#15 『地蔵』

 家の近くの道端に、小さなお地蔵さんが祀られている場所がある。

 ある日の出社時の事、そこを通り掛かると、そのお地蔵さんに向かってしゃがみ込み、手を合わせている小太りな中年女性の姿が目に入った。

 茶系のスカートに黄土色のセーター。ひっつめた髪にサンダル履き。顔は見えずとも非常に地味で、人に派手な印象を与えるタイプではないだろうと思った。

 そんな女性の背後を通り過ぎ、最寄りの駅へ。

 改札を抜け、朝の混雑した駅のホームに立つ。向こうには反対側のホームが見える。ごったがえした人の群れの中、こちらに背を向けてしゃがみ込み、拝んでいるかのようなスタイルの女性の姿が目に入った。先程、お地蔵さんの前で見掛けた女性そのものだった。
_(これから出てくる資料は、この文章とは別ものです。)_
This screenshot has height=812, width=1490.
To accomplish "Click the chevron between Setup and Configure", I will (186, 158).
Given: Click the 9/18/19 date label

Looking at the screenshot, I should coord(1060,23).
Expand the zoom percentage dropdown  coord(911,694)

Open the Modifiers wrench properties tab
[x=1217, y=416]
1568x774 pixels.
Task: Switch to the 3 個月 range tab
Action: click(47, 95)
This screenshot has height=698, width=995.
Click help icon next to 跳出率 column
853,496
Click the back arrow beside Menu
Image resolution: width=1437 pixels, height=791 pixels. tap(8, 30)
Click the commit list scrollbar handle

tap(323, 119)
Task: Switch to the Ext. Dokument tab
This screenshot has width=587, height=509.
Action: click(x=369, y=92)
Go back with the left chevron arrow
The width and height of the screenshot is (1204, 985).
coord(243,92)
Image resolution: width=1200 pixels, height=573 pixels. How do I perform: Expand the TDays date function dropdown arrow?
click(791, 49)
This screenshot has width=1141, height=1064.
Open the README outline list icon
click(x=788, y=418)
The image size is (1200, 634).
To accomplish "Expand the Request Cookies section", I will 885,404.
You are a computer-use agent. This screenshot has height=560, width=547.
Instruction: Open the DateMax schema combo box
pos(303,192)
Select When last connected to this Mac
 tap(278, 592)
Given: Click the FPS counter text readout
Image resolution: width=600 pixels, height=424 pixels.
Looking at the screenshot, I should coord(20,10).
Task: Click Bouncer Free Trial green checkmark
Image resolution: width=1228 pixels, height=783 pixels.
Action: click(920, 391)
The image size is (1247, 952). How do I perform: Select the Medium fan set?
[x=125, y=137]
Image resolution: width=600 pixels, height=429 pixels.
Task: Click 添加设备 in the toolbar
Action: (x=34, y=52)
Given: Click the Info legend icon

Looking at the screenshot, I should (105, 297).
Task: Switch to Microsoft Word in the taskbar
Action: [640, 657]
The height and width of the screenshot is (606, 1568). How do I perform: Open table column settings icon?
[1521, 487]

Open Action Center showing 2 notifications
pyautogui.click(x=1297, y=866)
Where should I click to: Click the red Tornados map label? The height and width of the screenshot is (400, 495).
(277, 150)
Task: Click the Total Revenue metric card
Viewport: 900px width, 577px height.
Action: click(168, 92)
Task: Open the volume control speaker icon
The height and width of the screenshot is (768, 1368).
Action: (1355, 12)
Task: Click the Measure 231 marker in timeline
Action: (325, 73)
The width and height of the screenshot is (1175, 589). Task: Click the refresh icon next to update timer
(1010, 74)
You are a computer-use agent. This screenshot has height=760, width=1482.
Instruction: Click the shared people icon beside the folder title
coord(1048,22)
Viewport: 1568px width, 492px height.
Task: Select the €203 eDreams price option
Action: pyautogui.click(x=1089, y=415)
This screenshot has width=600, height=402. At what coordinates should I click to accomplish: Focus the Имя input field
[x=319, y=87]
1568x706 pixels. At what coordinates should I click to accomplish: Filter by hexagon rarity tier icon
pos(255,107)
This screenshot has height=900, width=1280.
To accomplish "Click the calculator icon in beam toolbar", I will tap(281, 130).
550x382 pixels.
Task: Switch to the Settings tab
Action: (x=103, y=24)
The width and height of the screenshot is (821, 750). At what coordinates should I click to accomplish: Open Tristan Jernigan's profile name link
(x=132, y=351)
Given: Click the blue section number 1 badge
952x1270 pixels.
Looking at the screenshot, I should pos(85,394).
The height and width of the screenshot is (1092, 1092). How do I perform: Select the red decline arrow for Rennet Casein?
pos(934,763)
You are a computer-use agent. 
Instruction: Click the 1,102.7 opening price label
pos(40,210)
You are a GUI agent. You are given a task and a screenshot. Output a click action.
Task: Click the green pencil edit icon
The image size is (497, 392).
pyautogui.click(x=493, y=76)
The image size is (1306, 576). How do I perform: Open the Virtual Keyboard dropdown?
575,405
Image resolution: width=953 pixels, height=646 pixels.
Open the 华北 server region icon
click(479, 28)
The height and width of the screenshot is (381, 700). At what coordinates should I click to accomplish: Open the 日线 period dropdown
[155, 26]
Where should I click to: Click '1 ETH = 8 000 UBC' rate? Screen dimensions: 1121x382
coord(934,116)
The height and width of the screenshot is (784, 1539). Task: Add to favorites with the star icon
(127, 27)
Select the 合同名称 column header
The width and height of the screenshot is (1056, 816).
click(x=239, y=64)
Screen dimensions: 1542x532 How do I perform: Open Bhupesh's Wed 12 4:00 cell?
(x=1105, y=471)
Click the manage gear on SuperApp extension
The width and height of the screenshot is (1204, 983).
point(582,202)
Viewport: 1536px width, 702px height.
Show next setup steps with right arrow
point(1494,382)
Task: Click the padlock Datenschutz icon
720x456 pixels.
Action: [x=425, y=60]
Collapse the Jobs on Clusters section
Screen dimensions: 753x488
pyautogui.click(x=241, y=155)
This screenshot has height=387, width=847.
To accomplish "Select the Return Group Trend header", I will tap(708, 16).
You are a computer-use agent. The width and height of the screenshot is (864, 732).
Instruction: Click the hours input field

「何故あんな場所に?」と言う僕の疑問はその一回限りでは無かった。

 以来、その女性の姿を至る場所で頻繁に見掛けるようになった。あれはきっと幽霊の類なのだろうと、僕は当時の事を思い返す。

 あれから十数年。僕は都内へと引っ越しをし、今はもう妻も子もいる落ち着いた生活を送っている。

 ぼんやりと台所に目をやる。シンクの前、しゃがみ込んで手を合わせ、何かを拝む女性の姿が見える。

 今以て、あの女性は僕から離れてはいない。